The revival of the greedies on the right, led by Don Brash, and the graspers on the left, led by Hone Harawira, is, in fact, good news for two reasons.

The first is that it may jolt the National-led Government into actually doing something positive to lift this country out of the doldrums. The second is that it will cause a lot of people to reconsider where they stand on MMP and start looking for alternatives.

It may also encourage our peripatetic Prime Minister, who is, in fact, chief executive of NZ Inc, to stop gallivanting round the country and the world and spend a bit more time at his desk.

Lately I have been more and more buttonholed by men and women who have been long-time, if not lifetime, supporters of National. Their question has been, "Who will we vote for in November?"

These middle-of-the-road folk, many of them small-business men and women and many of them living in comfortable retirement, on whose loyalty National has long depended, are disenchanted with the Government and with their preferred party in particular.

They want a firm hand at the helm of the ship of state, which they see - and I tend to agree - as simply drifting aimlessly along and avoiding the stormy seas of pressing economic and social issues.

They want the ship of state in the hands of a competent, committed and courageous navigator - not a captain who spends much of his time attending cocktail parties with the passengers.

As for Dr Brash, I have said before that there is only one thing as bad as a parson turned politician, and that is a bureaucrat turned politician.

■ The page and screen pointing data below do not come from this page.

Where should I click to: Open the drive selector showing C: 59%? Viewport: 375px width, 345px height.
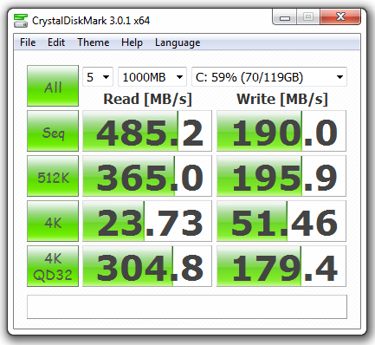coord(269,77)
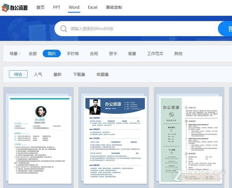Choose the 贺卡 category

113,54
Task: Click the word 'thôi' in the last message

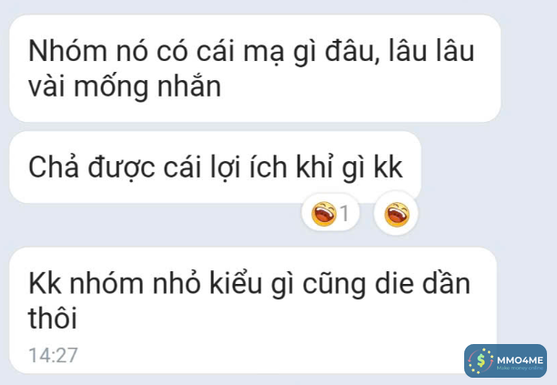Action: point(53,318)
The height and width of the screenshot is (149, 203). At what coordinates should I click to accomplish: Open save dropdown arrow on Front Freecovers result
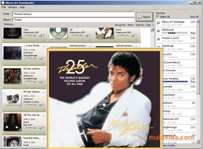point(136,35)
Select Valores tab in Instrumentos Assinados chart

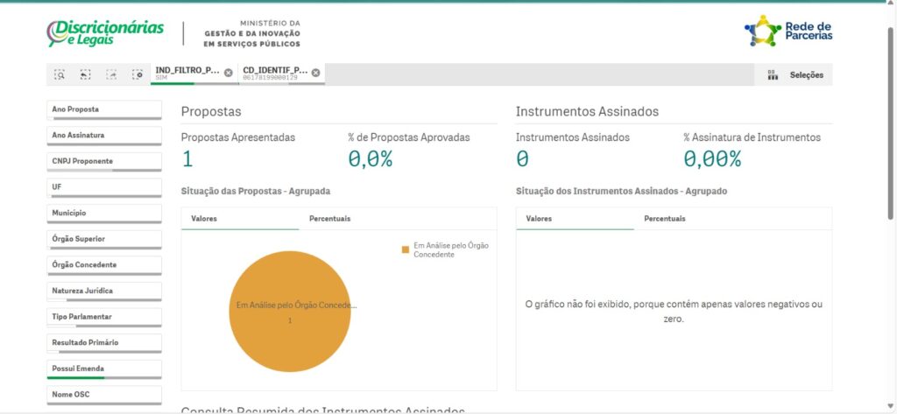539,219

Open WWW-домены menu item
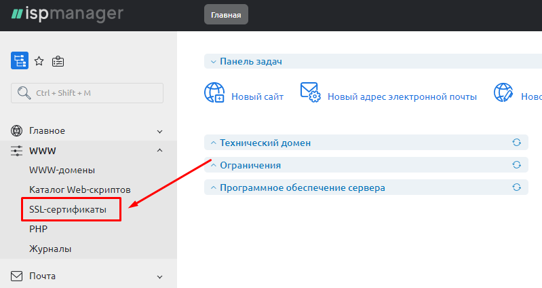62,170
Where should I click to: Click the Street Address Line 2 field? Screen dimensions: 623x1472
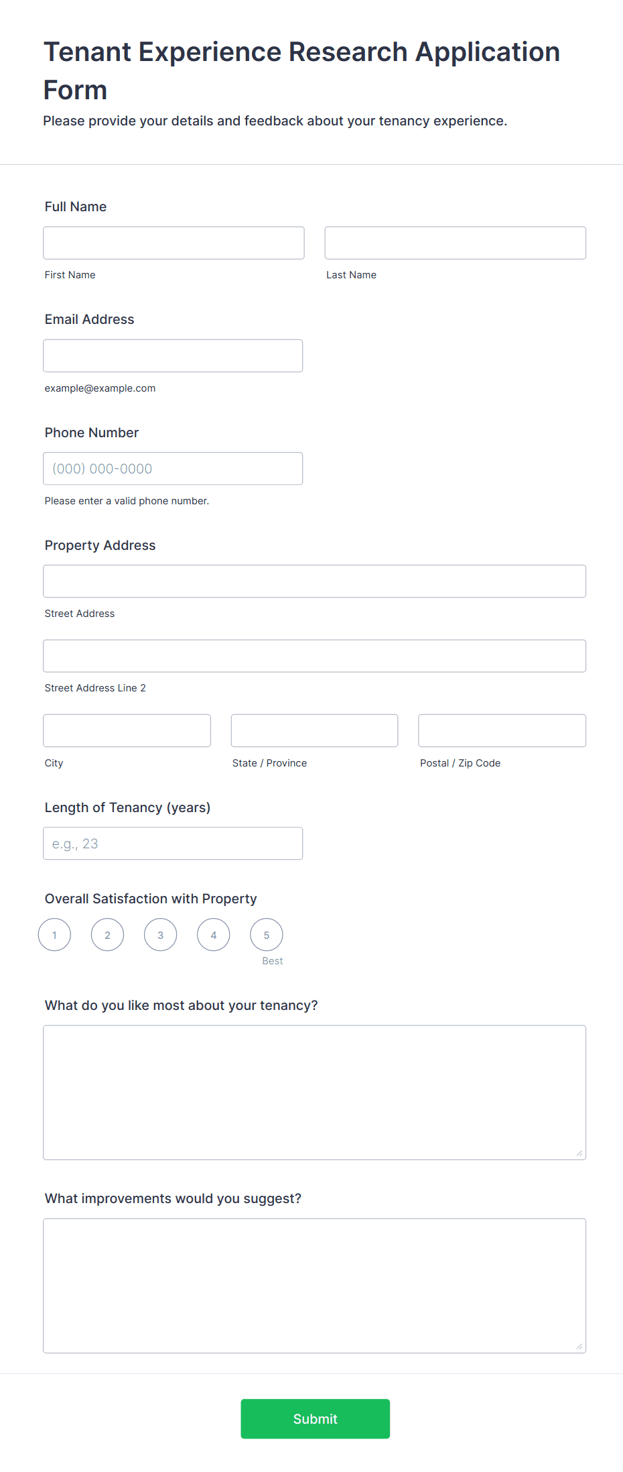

Dr Brash, a long-time civil servant and son of a Presbyterian parsonage, is tainted with both.

But at least as leader of Act he has found an appropriate place in the political spectrum, which his "leadership" of National never was.

He is so dry economically that he has to stay out of the winter wind, lest he turn to dust and blow away.

But the fact remains that, at 70 years old, Dr Brash is last century's man, a fanatical economic ideologue still convinced that laissez-faire capitalism is the answer to all our woes - in spite of all the evidence of its abject failure under successive governments throughout the 1990s.

I'm not a bit surprised that Mr Harawira cut loose from the Maori Party or that he has formed a new party and intends to force a byelection.

Mr Harawira is and always has been a fanatical Maori radical.

He is an activist and as such is bereft of any concept of the need for the patience, compromise and long-term thinking that is required not just in the art of politics but in the ultimate interests of those whom he says he represents. He is simply Hone being Hone.

The obvious thing to do is for no one to stand against Mr Harawira in the Tai Tokerau byelection so he is elected without a poll being needed. But you can almost be sure that some nincompoop will take the chance to get some publicity, as the Aotearoa Legalise Cannabis Party and the Hapu Party did in 2008.

Surely this political circus, this game of musical chairs - and it's not the first by a long shot - will encourage many voters once again to question the irreparable drawbacks of the mixed-member proportional representation system under which we have suffered for 15 years.

One can only hope that in the poll to be held with the general election, MMP will get the heave-ho and a clear preference will be shown for some more enlightened system.

At best we would see a return to first-past-the-post, at worst a change to a supplementary member system.

Both would allow us to get rid of a lot of the dead wood created by party hacks and politicians thrown out by their electorates and returned to Parliament on the list. People like our local Labour list member Stephanie Chadwick, who lost her Rotorua seat in 2008.

She is, among other meaningless roles, Labour's spokeswoman on "maternal health". Yet this is the woman who last year proposed a new law to legalise abortion on demand for women up to 24 weeks into a pregnancy, and to allow abortions to be performed after 24 weeks (nearly six months) if a doctor says it's okay.

All in all it's going to be a fascinating election year, albeit marred by the nonsense of the Rugby World Cup. And I still haven't mentioned Winston Peters and his Peters First (oops, sorry, New Zealand First) Party.